Debía suceder tarde o temprano. Por mucho que su curiosa pieza destacara en el discreto filme colectivo Tokyo! (V.V.A.A., 2008), Bong corría el riesgo de estancarse y Mother es, pese a su indudable interés, una prueba de ello, un síntoma de agotamiento. ¿A qué nos enfrentamos? Pues a una película que, al igual que otras tantas producciones coreanas, se adscribe gustosamente en aquello que algunos han conocido como hipergéneros. Esta vez son los códigos genéricos del cine negro, la comedia y el drama los que conviven sin alcanzar el equilibrio logrado en la excelente Memories of Murder (2003), cota irrepetible para el cineasta coreano que aquí se empeña en repetir la misma fórmula con unos ingredientes parecidos. No funciona. O, al menos, no del todo. Quizá por la necesidad de cerrar todos los senderos abiertos. Quizá porque desprende un cierto déjà vu. Quizá por algún que otro truco de guión. Quizá porque ya no nos atrapa. Y eso que la figura de una madre coraje, como símbolo de toda la ciudadanía coreana oprimida, funciona a la perfección. Hasta el punto que el crimen y la desmemoria no nos parecen tan graves ante lo inoperante del sistema. Tal es la ambigüedad de una propuesta que, aun no convenciéndonos, invita al debate.

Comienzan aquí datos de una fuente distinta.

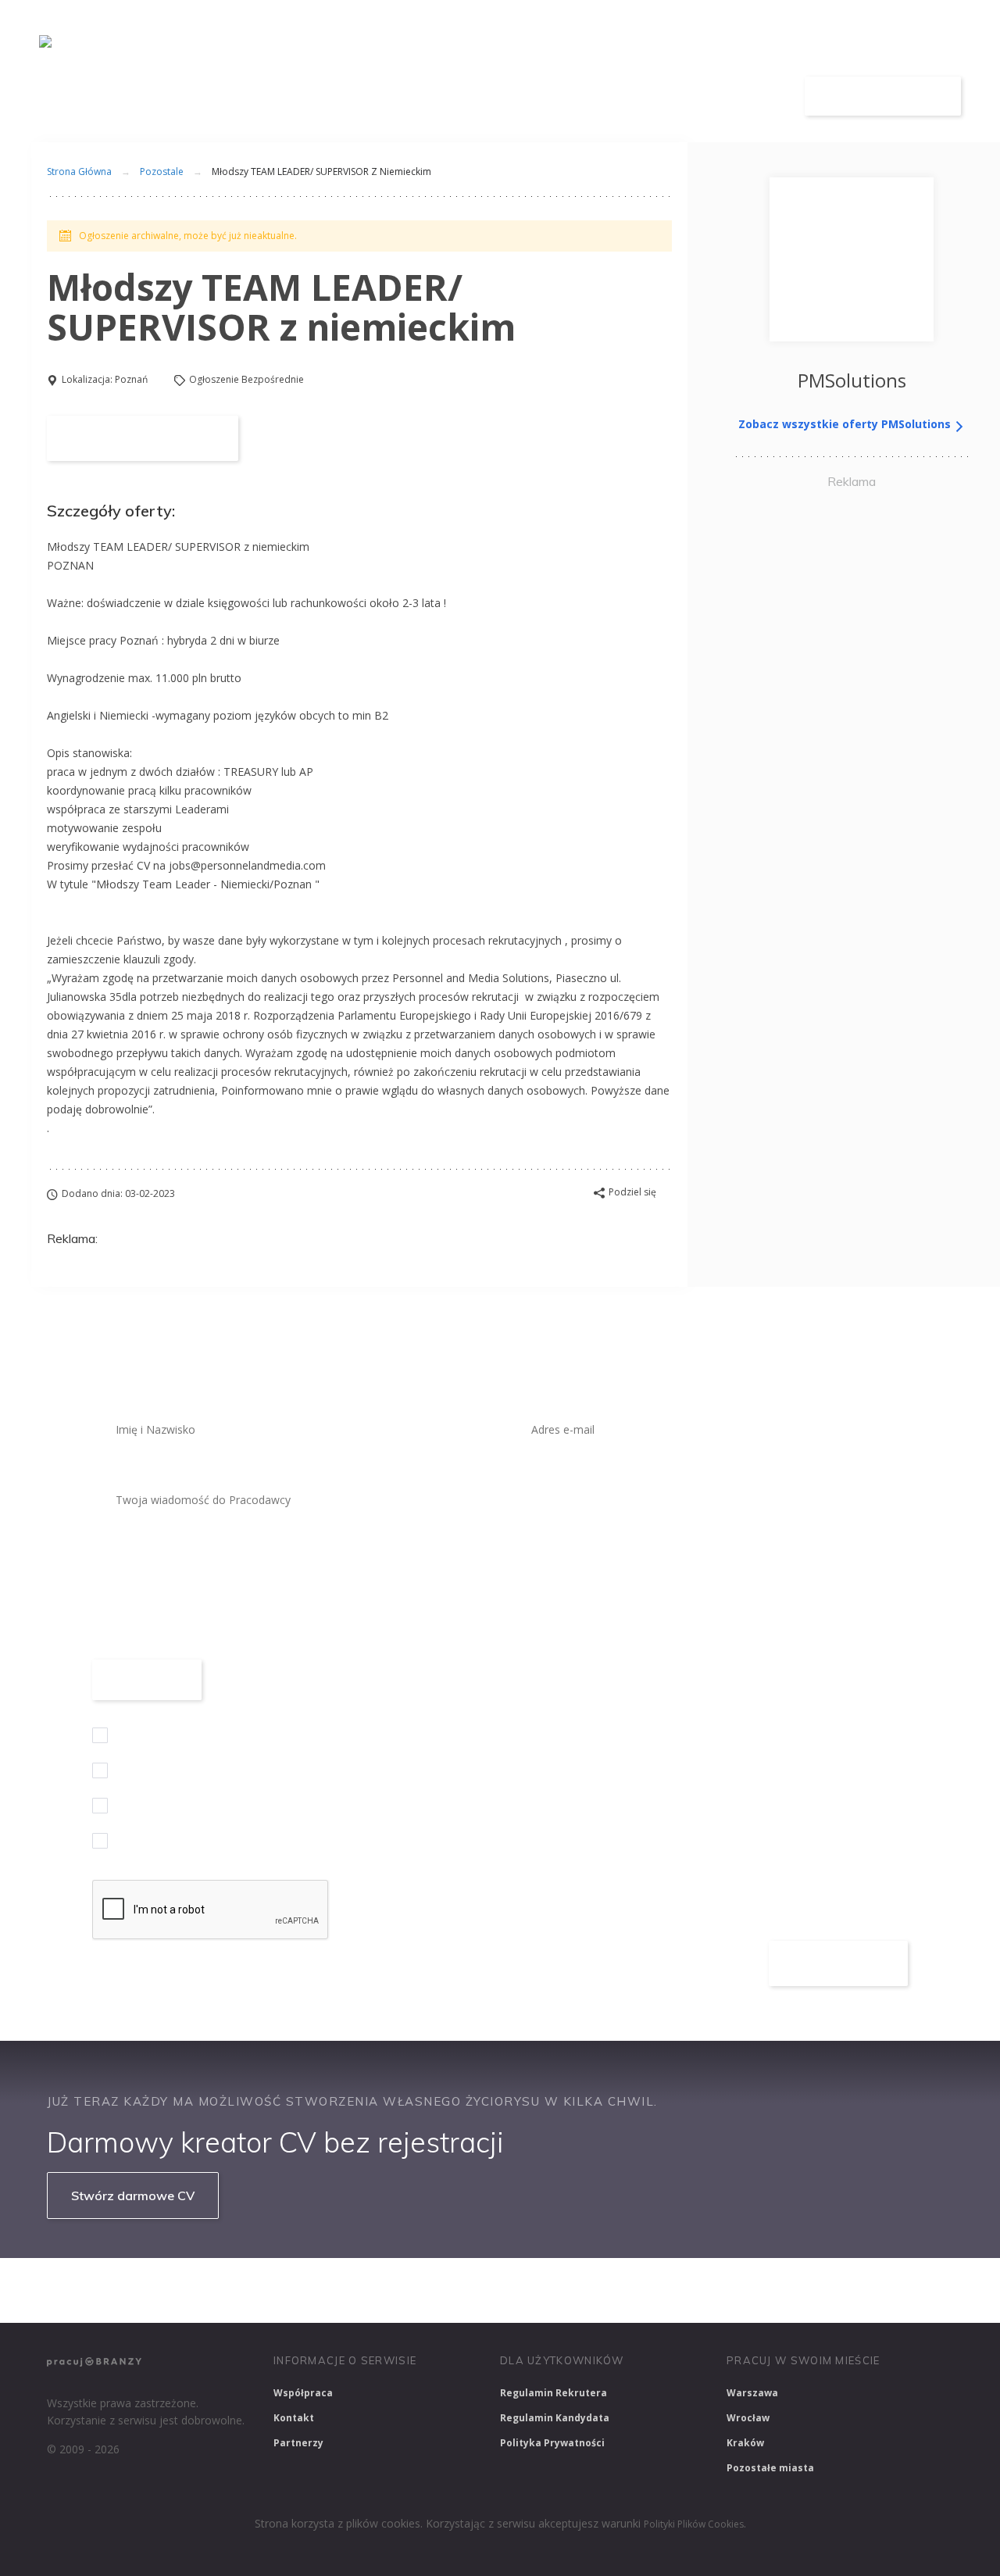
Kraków (745, 2442)
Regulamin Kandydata (554, 2417)
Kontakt (293, 2417)
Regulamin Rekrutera (553, 2392)
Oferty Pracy (521, 96)
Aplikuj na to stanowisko (142, 438)
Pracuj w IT (281, 2290)
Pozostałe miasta (770, 2467)
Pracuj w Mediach (734, 2290)
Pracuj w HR (628, 2290)
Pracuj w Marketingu (862, 2290)
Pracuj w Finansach (516, 2290)
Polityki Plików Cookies (694, 2524)
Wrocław (748, 2417)
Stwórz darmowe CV (133, 2195)
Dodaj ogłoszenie (883, 96)
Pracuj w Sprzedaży (389, 2290)
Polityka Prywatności (552, 2442)
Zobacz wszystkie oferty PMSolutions (846, 423)
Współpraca (303, 2392)
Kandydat (740, 96)
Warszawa (752, 2392)
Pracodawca (635, 96)
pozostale (162, 171)
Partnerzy (298, 2442)
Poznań (131, 379)
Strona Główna (79, 171)
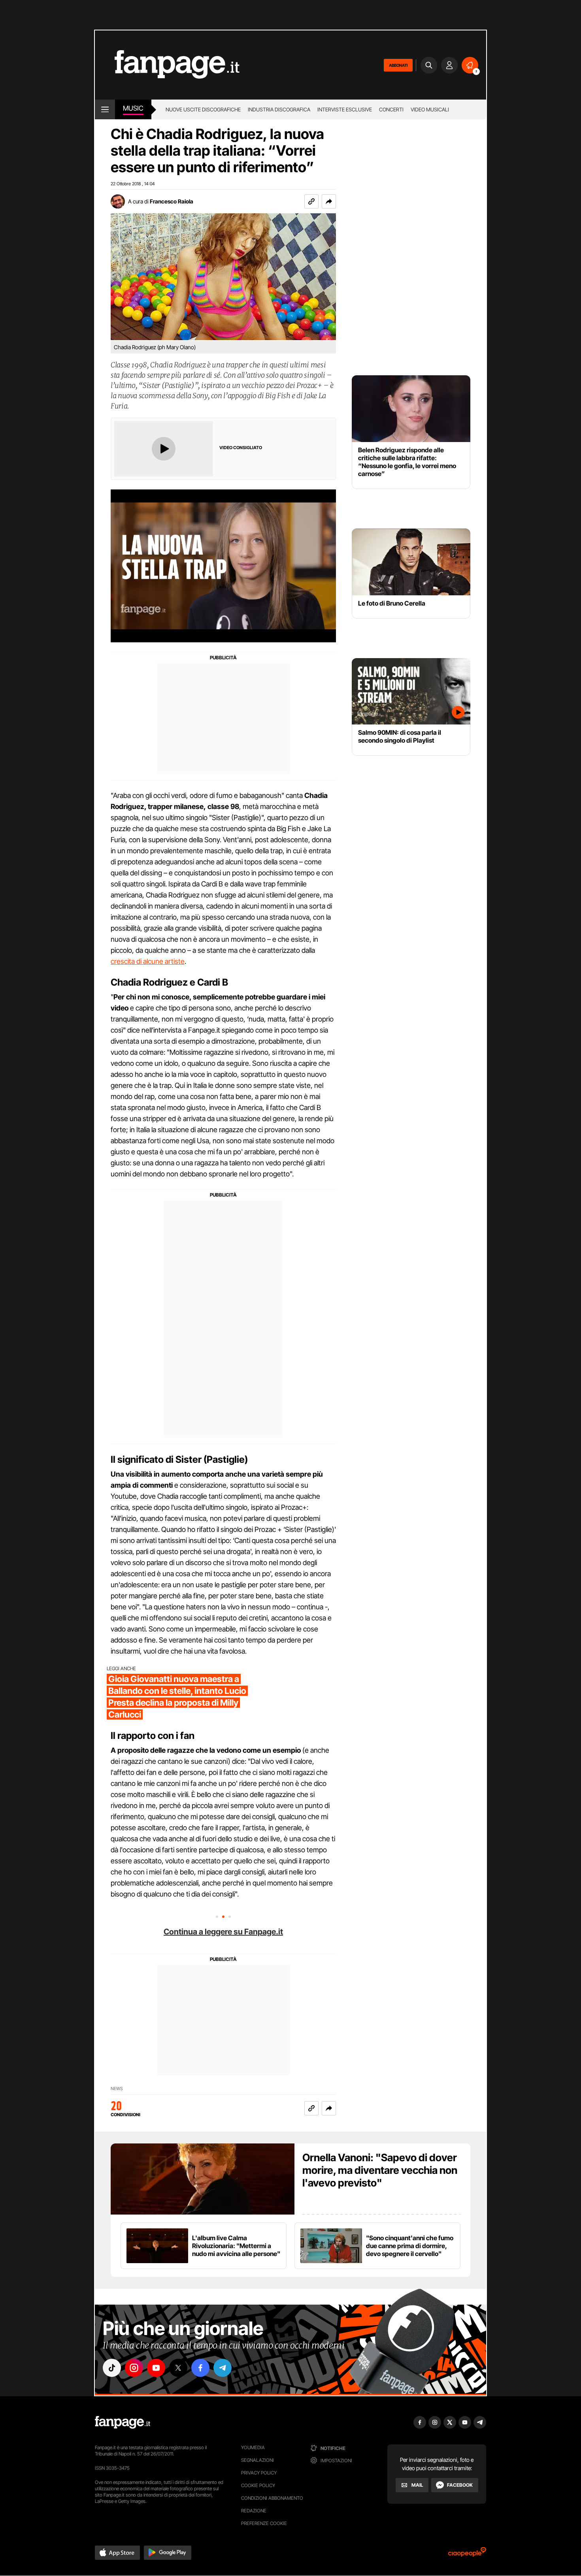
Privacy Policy (259, 2473)
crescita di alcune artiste (148, 961)
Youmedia (253, 2447)
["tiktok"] (112, 2368)
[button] (329, 201)
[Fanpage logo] (167, 65)
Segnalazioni (257, 2460)
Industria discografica (279, 109)
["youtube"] (156, 2368)
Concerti (391, 109)
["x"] (178, 2368)
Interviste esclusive (344, 109)
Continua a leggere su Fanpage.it (223, 1931)
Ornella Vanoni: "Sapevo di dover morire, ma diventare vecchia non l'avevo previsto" (379, 2170)
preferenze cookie (264, 2523)
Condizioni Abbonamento (272, 2498)
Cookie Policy (258, 2485)
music (133, 108)
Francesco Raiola (171, 201)
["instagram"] (134, 2368)
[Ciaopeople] (467, 2554)
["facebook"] (200, 2368)
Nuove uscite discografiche (203, 109)
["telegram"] (222, 2368)
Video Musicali (430, 109)
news (117, 2089)
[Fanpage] (122, 2422)
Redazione (253, 2511)
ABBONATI (398, 65)
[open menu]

Manila, de Raya Martin y Adolfo Borinaga Alix Jr. (Filipinas, 2009) S.E.Asiático

He aquí un inesperado díptico firmado (y rodado) al alimón que se inspira en dos clásicos del cine filipino: Manila by night (Ishmael Bernal, 1980) y Jaguar (Lino Brocka, 1979). Compartiendo a un mismo protagonista -el bello actor Piolo Pascual- que ejerce como objeto de deseo y álter ego de los cineastas, ambas piezas conversan en las calles de una Manila contemporánea donde, por mucho que la producción la maquille con un límpido blanco y negro, aún siguen vivas las tensiones que tanto atraparon a los autores clásicos homenajeados. Perjudicada por un cierto academicismo y por una marcada ausencia de ritmo en su primer tramo, la pieza tiene logros fugaces en su construcción del thriller y, muy especialmente, en su vertiente documental. Son precisamente los planos de los espacios urbanos, los pequeños detalles del entorno y algún que otro apunte estético lo más atractivo de esta propuesta fallida, limitada y rodada con una cierta desgana. Suerte que, en un par de sorpresivas apariciones a todo color, Lav Diaz le da un toque humorístico a todo un proyecto que, a nuestro entender, deja bastante que desear.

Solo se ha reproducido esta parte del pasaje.